*DESCRIPTION OF THE TASK*. Transcribe the entries below exactly.

──────── MATERIAL FOR THIS TASK ────────

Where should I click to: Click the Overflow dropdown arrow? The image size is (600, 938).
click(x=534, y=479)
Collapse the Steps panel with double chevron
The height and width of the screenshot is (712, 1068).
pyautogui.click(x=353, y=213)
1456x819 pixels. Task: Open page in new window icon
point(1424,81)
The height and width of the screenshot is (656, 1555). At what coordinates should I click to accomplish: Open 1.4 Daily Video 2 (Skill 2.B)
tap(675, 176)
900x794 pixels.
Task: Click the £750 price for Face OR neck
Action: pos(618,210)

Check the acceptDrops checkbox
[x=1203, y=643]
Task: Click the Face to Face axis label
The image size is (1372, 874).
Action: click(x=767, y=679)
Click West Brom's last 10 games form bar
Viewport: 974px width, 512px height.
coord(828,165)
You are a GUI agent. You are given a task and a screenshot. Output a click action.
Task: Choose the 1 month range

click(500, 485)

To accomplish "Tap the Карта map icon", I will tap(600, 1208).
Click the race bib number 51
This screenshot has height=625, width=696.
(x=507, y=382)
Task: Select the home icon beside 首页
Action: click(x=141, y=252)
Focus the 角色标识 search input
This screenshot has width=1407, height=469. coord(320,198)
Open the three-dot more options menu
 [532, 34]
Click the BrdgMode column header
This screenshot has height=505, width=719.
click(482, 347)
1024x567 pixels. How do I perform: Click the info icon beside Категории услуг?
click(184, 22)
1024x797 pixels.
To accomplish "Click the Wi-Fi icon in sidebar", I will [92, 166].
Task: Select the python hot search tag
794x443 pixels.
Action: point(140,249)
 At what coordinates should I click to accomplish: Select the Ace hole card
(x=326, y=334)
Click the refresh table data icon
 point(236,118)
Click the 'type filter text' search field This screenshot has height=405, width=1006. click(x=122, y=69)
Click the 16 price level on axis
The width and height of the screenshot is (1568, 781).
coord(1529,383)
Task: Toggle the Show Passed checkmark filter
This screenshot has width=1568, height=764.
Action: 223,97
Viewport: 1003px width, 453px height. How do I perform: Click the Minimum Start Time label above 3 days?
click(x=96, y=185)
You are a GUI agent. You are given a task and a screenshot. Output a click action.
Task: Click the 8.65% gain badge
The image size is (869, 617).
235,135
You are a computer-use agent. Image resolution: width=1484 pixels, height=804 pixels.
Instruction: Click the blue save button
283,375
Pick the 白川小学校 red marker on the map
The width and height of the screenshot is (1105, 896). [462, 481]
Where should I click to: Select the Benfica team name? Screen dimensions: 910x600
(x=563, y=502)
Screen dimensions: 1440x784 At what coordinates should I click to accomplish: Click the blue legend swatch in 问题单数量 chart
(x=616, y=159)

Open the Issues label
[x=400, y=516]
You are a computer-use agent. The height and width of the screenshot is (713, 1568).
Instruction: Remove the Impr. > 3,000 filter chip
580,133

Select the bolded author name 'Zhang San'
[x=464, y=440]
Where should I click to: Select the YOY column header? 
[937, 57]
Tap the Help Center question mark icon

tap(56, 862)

────────

*OUTPUT BELOW*.
Where should I click to: Click the Overflow dropdown arrow? The image size is (600, 938).
click(x=534, y=479)
Collapse the Steps panel with double chevron
The height and width of the screenshot is (712, 1068).
pyautogui.click(x=353, y=213)
1456x819 pixels. Task: Open page in new window icon
point(1424,81)
The height and width of the screenshot is (656, 1555). At what coordinates should I click to accomplish: Open 1.4 Daily Video 2 (Skill 2.B)
tap(675, 176)
900x794 pixels.
Task: Click the £750 price for Face OR neck
Action: pos(618,210)

Check the acceptDrops checkbox
[x=1203, y=643]
Task: Click the Face to Face axis label
The image size is (1372, 874).
Action: click(x=767, y=679)
Click West Brom's last 10 games form bar
Viewport: 974px width, 512px height.
coord(828,165)
You are a GUI agent. You are given a task and a screenshot. Output a click action.
Task: Choose the 1 month range

click(500, 485)

To accomplish "Tap the Карта map icon", I will tap(600, 1208).
Click the race bib number 51
This screenshot has height=625, width=696.
(x=507, y=382)
Task: Select the home icon beside 首页
Action: click(x=141, y=252)
Focus the 角色标识 search input
This screenshot has width=1407, height=469. coord(320,198)
Open the three-dot more options menu
 [532, 34]
Click the BrdgMode column header
This screenshot has height=505, width=719.
click(482, 347)
1024x567 pixels. How do I perform: Click the info icon beside Категории услуг?
click(184, 22)
1024x797 pixels.
To accomplish "Click the Wi-Fi icon in sidebar", I will [92, 166].
Task: Select the python hot search tag
794x443 pixels.
Action: point(140,249)
 At what coordinates should I click to accomplish: Select the Ace hole card
(x=326, y=334)
Click the refresh table data icon
 point(236,118)
Click the 'type filter text' search field This screenshot has height=405, width=1006. click(x=122, y=69)
Click the 16 price level on axis
The width and height of the screenshot is (1568, 781).
coord(1529,383)
Task: Toggle the Show Passed checkmark filter
This screenshot has width=1568, height=764.
Action: 223,97
Viewport: 1003px width, 453px height. How do I perform: Click the Minimum Start Time label above 3 days?
click(x=96, y=185)
You are a GUI agent. You are given a task and a screenshot. Output a click action.
Task: Click the 8.65% gain badge
The image size is (869, 617).
235,135
You are a computer-use agent. Image resolution: width=1484 pixels, height=804 pixels.
Instruction: Click the blue save button
283,375
Pick the 白川小学校 red marker on the map
The width and height of the screenshot is (1105, 896). [462, 481]
Where should I click to: Select the Benfica team name? Screen dimensions: 910x600
(x=563, y=502)
Screen dimensions: 1440x784 At what coordinates should I click to accomplish: Click the blue legend swatch in 问题单数量 chart
(x=616, y=159)

Open the Issues label
[x=400, y=516]
You are a computer-use agent. The height and width of the screenshot is (713, 1568).
Instruction: Remove the Impr. > 3,000 filter chip
580,133

Select the bolded author name 'Zhang San'
[x=464, y=440]
Where should I click to: Select the YOY column header? 
[937, 57]
Tap the Help Center question mark icon

tap(56, 862)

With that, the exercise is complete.